Reflecting on the deal now, given the expanded data set of transactions I’ve seen and advised on involving our portfolio companies here at Jump Capital, I can now be more critical and offer those of you in similar shoes some helpful guidance… or at least I can try!
In this series of posts, I’ll be sharing advice based on personal experience that I hope will serve as a resource to entrepreneurs navigating this stage of their company. I subscribe to the idea that when learning from others, mistakes are more helpful than successes as they are more universal and pure. Successes aren’t as insightful, and they are more subjective to each unique circumstance. Accordingly, in this and the coming posts, you’ll learn all about the mistakes I made leading up to and during the acquisition process.
But before we get to that, there’s one thing we did right – really right – and it’s what I believe kept us on track despite all the things I might have done wrong along the way.
Business-to-corporate development starts with business development, so I’ll argue that the following is how you should approach all of your strategic relationships. With US Foods, I wasn’t trying to court a buyer. I just knew that they were a very big and important customer, so it was imperative that we do everything possible to nurture our relationship. We were learning together – when I understood the problems they were trying to solve, I could challenge our company to come up with ways to enhance their business. Our companies were slowly becoming partners.
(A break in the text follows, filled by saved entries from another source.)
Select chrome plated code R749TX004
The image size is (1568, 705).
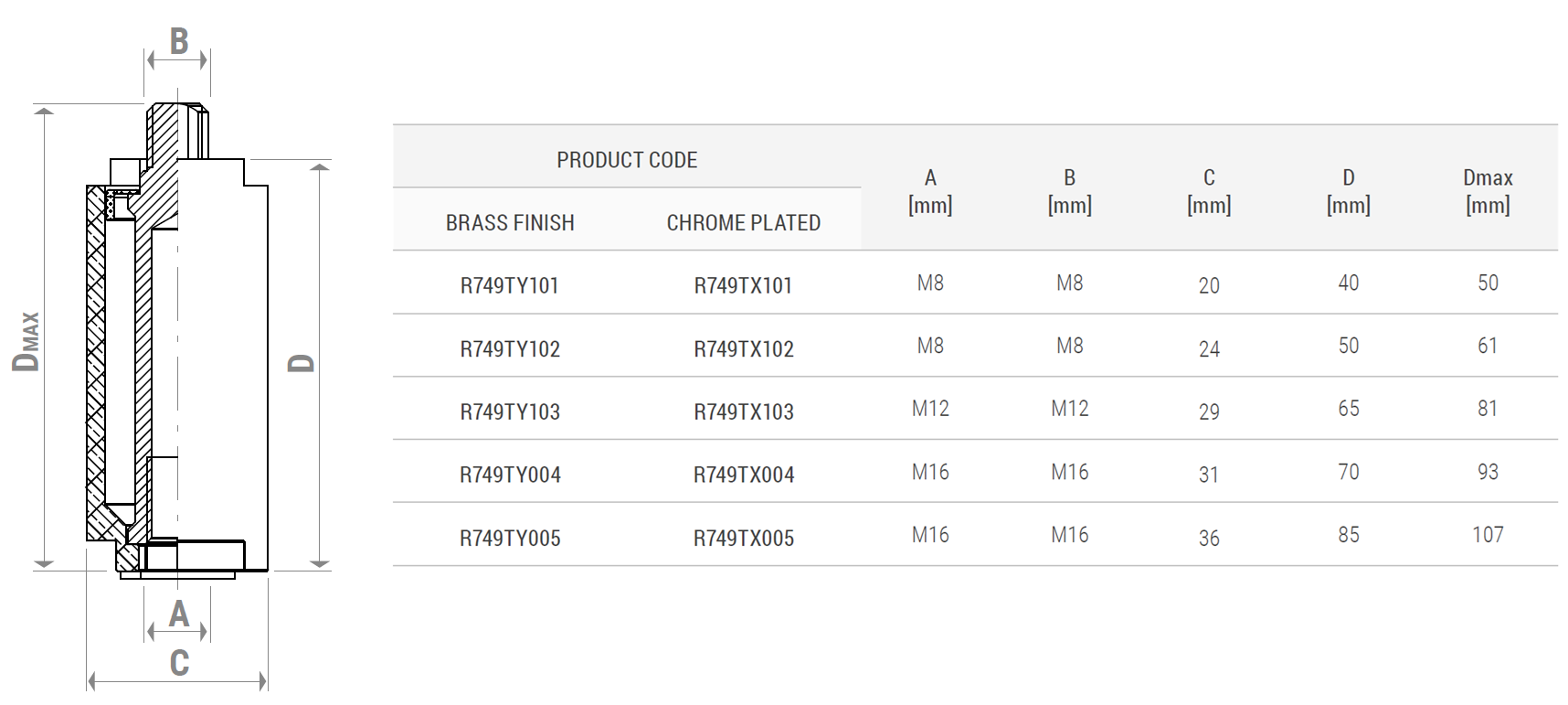pos(743,475)
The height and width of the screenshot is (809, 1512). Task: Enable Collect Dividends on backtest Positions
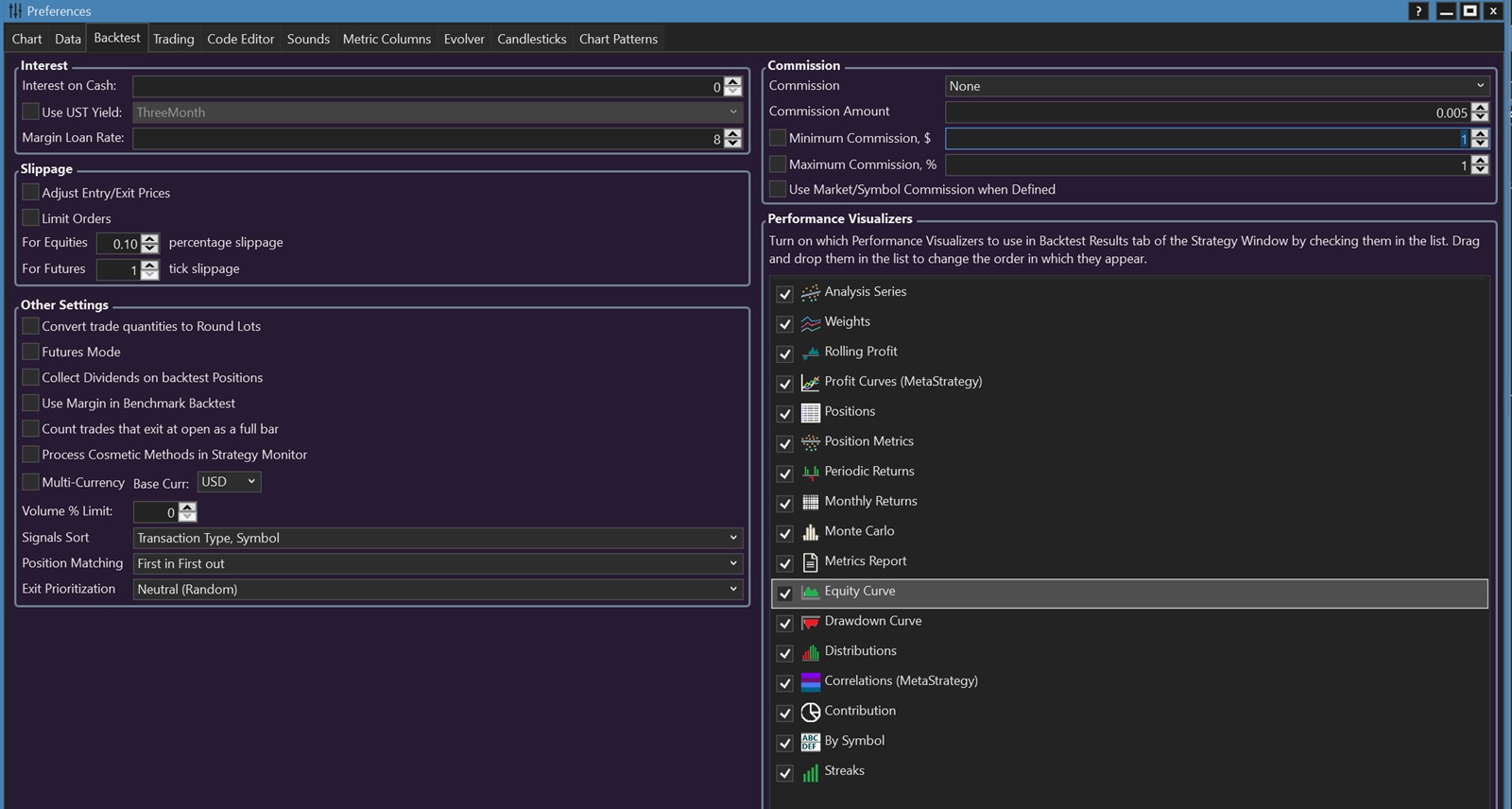pos(31,377)
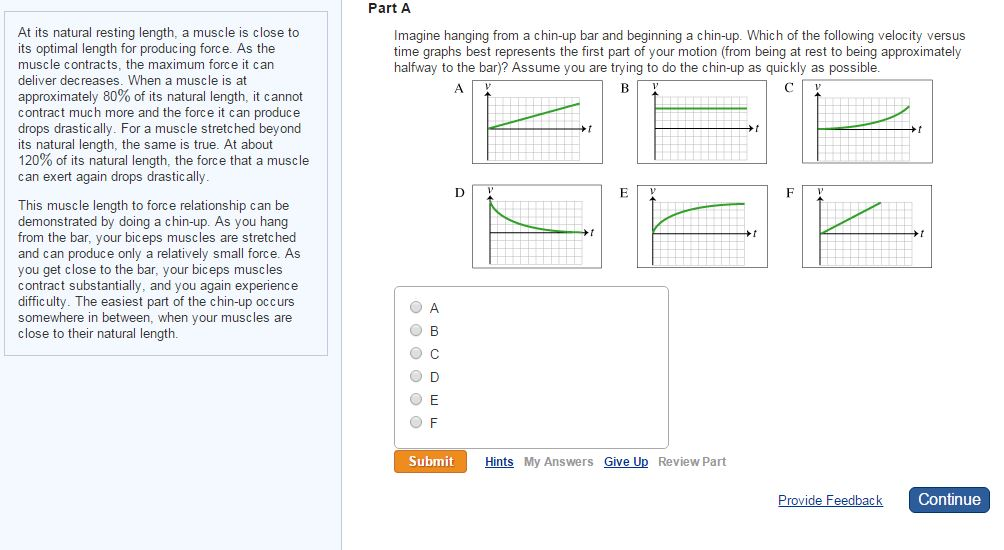Click graph D with decaying curve

tap(537, 226)
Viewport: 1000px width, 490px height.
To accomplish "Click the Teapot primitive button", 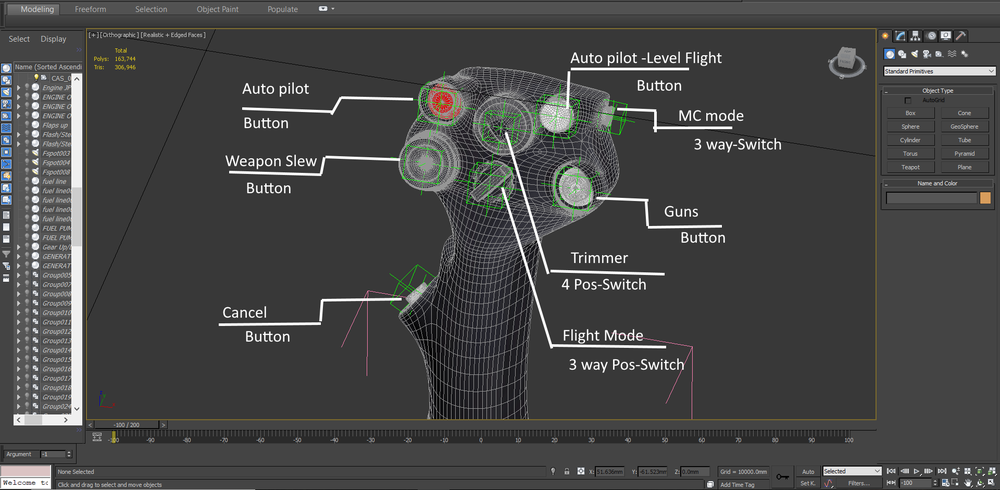I will (910, 167).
If you adopt a similar approach and mindset, you’ll be in a good place.
Opening the door: As we are talking about M&A after all, you could easily argue that relationships do not drive price. What I do know is that the relationships we fostered with US Foods opened the door to an eventual acquisition and prevented my missteps and oversights from derailing this process. Even if US Foods did not become our acquirer, they were going to be a point of contact for any potential buyer of our business. They could either be our advocate or the reason our sale process failed.
It’s personal: The most important distinction I can make is between focusing on expanding your business’ commercial opportunity and developing genuine connections with members of the other side. As I mentioned previously, your relationship with your biggest customers are intimate – these are partnerships meant to drive each of your businesses. While it was of course exciting to increase revenue, these personal relationships were what we were going after. These relationships are instrumental to achieving the end goal, as they present opportunities to build rapport and showcase your value. It was not a solo effort on my part; our CTO, head of product, data scientists and even members of our engineering team had meaningful exposure to their counterparts.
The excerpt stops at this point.